# Beginning Competition Agility



## vleffingwell (Jan 12, 2011)

Our week two:

1. Warm up the dog doing circles in each direction or spins. Can use a wobble board – a circular board with a ball attached to the underside. Teaches the dog to notice where their feet are. Once they get used to standing on the board, make them do circles and sits and stands on the board. 

2. More warm ups – using the around command – with a cone or object. Send the dog around the object and toss a treat behind you so the dog runs past you. Work further and further away and to each side of the cone. Make the dog work off each side.


3. Heel position – start with a treat and lead the dog with the food in your hand past your side and toss the food behind and to the opposite side of where the dog is. Eventually the dog will be baitable into a finish position (heeling from a recall).

4. Teaching drive – have a helper hold your dog and run away from it making noise with a noisy toy, the helper releases the dog and when the dog gets up to you, throw the toy in front of you.


5. Tunnel – start with straight tunnel and start curving it. Have helper at one end of the tunnel with treats. The handler sends the dog into the tunnel (without any physical movement, only the word so the dog doesn’t rely on body language) once the dog gets thru the tunnel the helper toss treats ahead of the dog. This teaches the dog to fly thru the tunnel. Recall the dog and send further away from both sides to improve accuracy.

6. Contact zone training – the setup is about 4 feet of a teeter or dog walk that is attached to a low table. Have a target (butter dish lid) just at the end on the floor and the helper stands there to rebait. Send the dog by telling it target or walk it and ensure they are going from the table down the ramp to the target. Tell them to Stay and toss treats past them. Release them with OK. Do this a few times from each side – if they get off the contact, put them back on and make them stay. Once the stay is good, walk past them, then turn around and treat then release.


7. Table – helper baits table as dog is sent to table. Handler walks up to table and has dog sit, then treat. 

8. Weaves (best way instructor has found after all these years she said) have 6 weaves in a row – not bent or separated – in a straight row. Dogs that knew the weaves were run thru on flexi leads with the helper baiting them at the end. If they messed up, the handler could stop them with the flexi lead.


----------



## vleffingwell (Jan 12, 2011)

*Week 3*

Warm-Up
Strengthening Core: sit the dog and hold the treat above their nose to encourage a sit-up. When the dog is sitting up well, move the treat higher so the dog is encouraged to stand up on its hind legs.
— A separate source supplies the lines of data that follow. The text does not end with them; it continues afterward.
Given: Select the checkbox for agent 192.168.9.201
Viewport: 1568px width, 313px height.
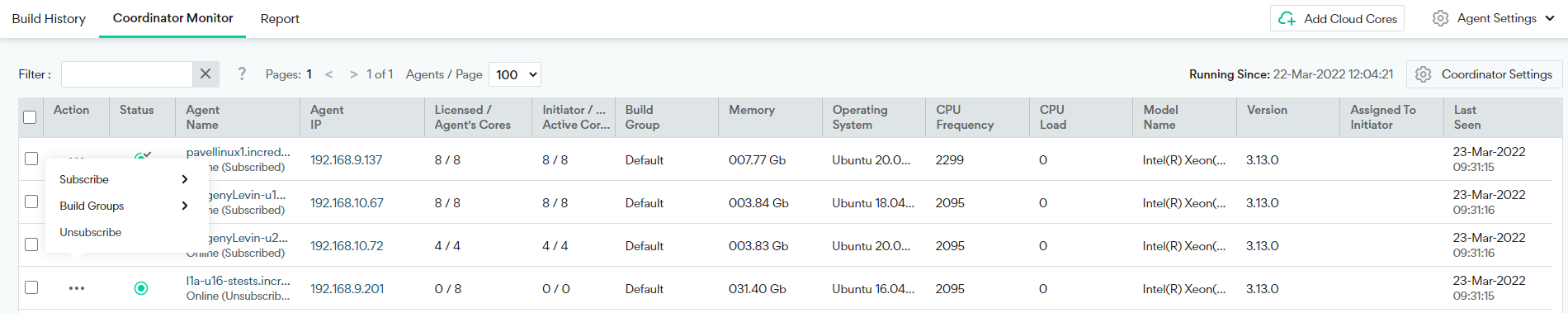Looking at the screenshot, I should pos(31,287).
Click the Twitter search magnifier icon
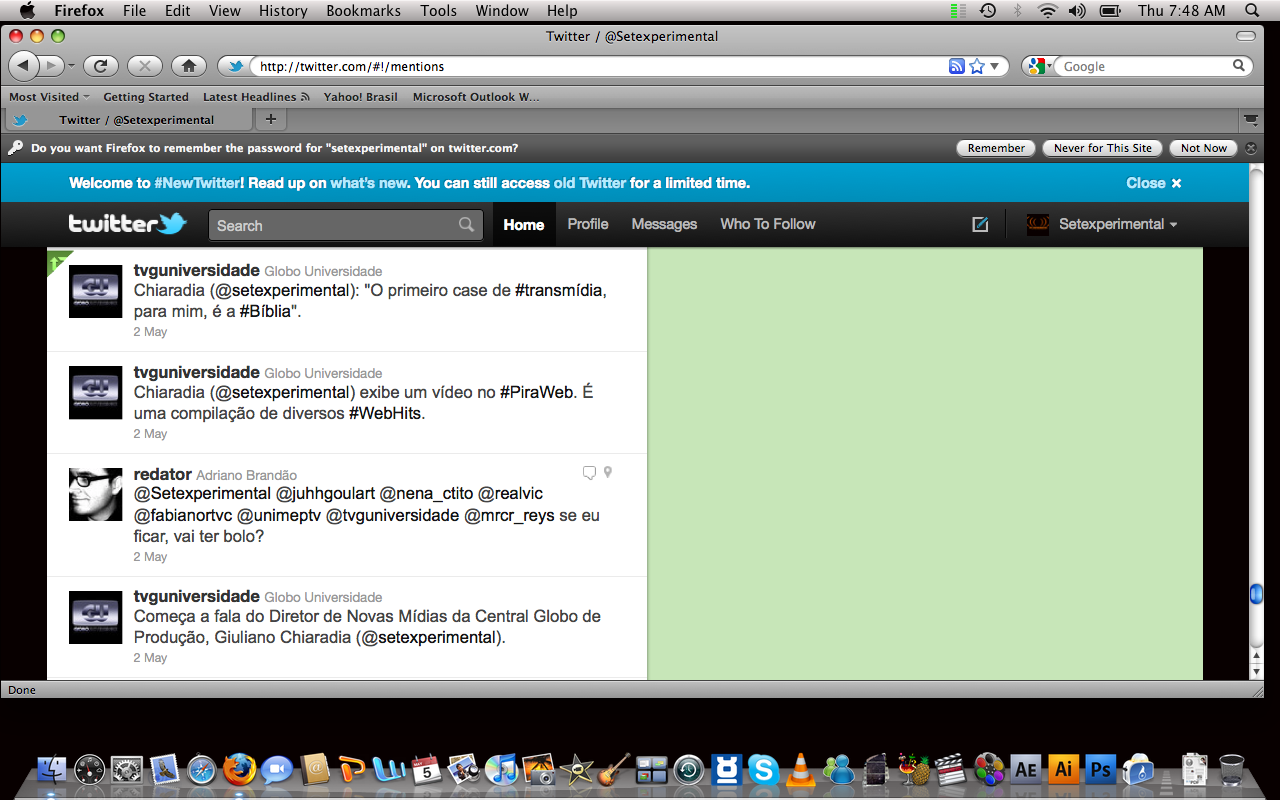 pyautogui.click(x=466, y=225)
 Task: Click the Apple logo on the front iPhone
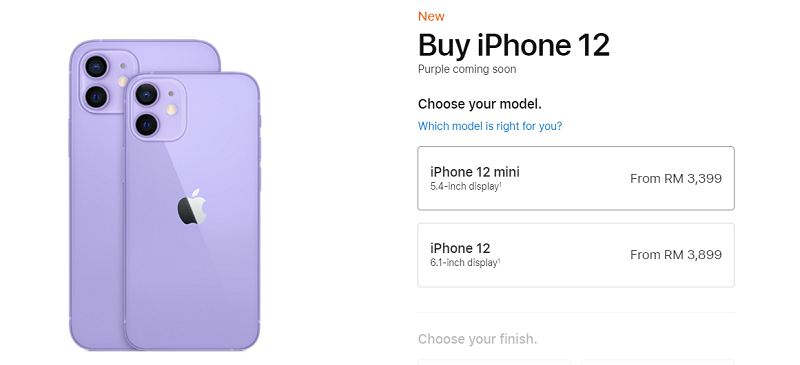click(192, 206)
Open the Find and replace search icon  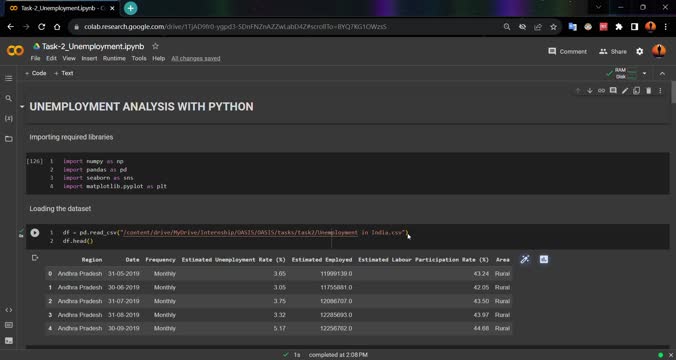9,98
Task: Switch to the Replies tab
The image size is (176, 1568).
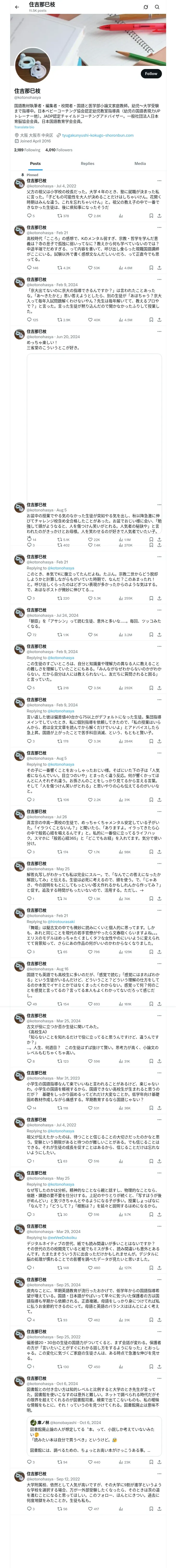Action: (87, 163)
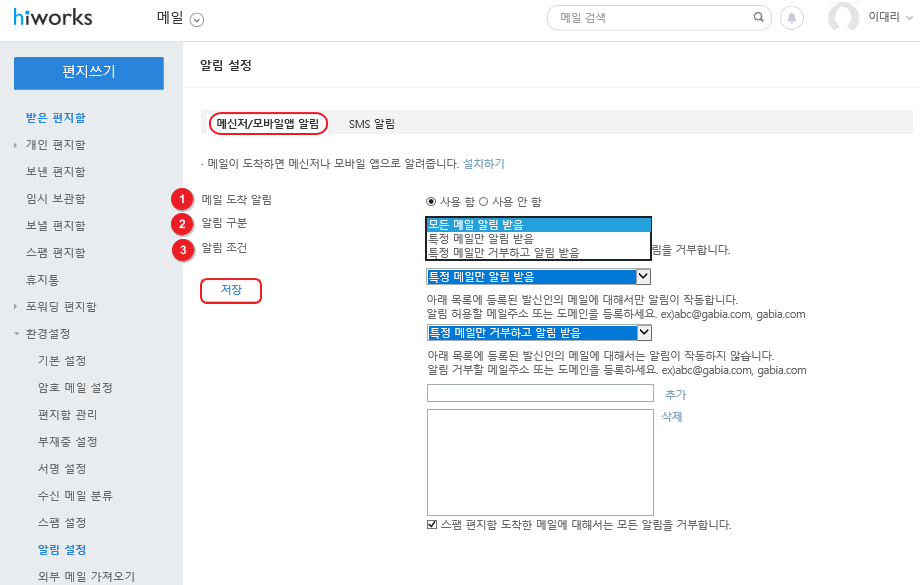This screenshot has height=585, width=920.
Task: Click the hiworks logo
Action: tap(51, 18)
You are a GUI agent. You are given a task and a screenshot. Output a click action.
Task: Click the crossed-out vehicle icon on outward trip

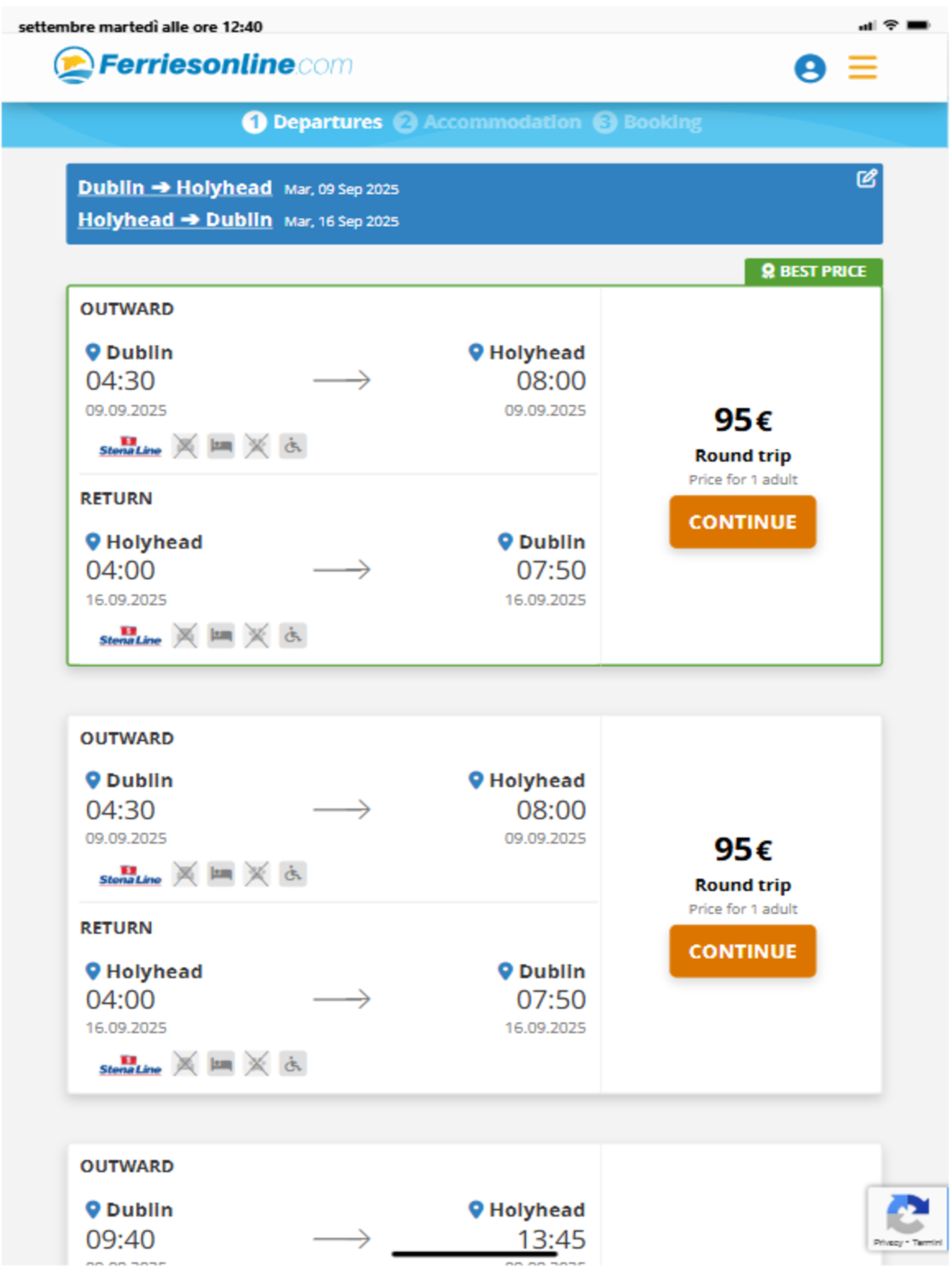pyautogui.click(x=186, y=445)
When the dog is doing this well, you can have them stand and sit from a sit-up working the rear legs.
Around command: Have a cone or something similar in front of you. Send the dog around the cone and toss the treat behind you so the dog runs away from you. This will encourage speed. Work the dog from each side and slowly work back from the object.
Balance Board: have a round board with a ball attached to the bottom, get the dog to put its feet on the board (can use your foot to help stabilize the board until the dog gets familiar with it). Put a treat in the center and when the dog is used to getting on the board, start baiting them across it. The final step is to have the dog walk circles on the board, sit, stand etc so they are familiar with where their feet are.
Tire Jump: Start baiting them close through the tire. Gradually work back from the tire. Soon use the around command from a cone to the tire and finally thru another obstacle. Used the shute and helper to call the dog thru the shute. 
Teeter – have small table at each end of totter and totter is just a bridge across it. Have the dog go to each side – the teeter will bounce and make noise to get the dog used to the feeling. Gradually lift the teeter so it starts being a teeter (this is done with the aluminum teeter stand and a chain to adj the height) Stand back so the dog doesn’t rely on you being by its side
Weave Poles: Worked on weaves, straight up and down, target at end, use a tight leash and lead the dog thru the weave poles. Graduate to a flexi line and work further back from the dog. Helper at the end with treats and target.
Heel: treat baited heal position, have the dog come to you and bait them to a finished heel position. If they won’t turn then toss the treat behind you so they will eventually get their rear around.


----------



## vleffingwell (Jan 12, 2011)

*Week 4*

Warm-Up
Strengthening Core: sit the dog and hold the treat above their nose to encourage a sit-up. When the dog is sitting up well, move the treat higher so the dog is encouraged to stand up on its hind legs. When the dog is doing this well, you can have them stand and sit from a sit-up working the rear legs.
Around command: Have a cone or something similar in front of you. Send the dog around the cone and toss the treat behind you so the dog runs away from you. This will encourage speed. Work the dog from each side and slowly work back from the object.
Balance Board: have a round board with a ball attached to the bottom, get the dog to put its feet on the board (can use your foot to help stabilize the board until the dog gets familiar with it). Put a treat in the center and when the dog is used to getting on the board, start baiting them across it. The final step is to have the dog walk circles on the board, sit, stand etc so they are familiar with where their feet are.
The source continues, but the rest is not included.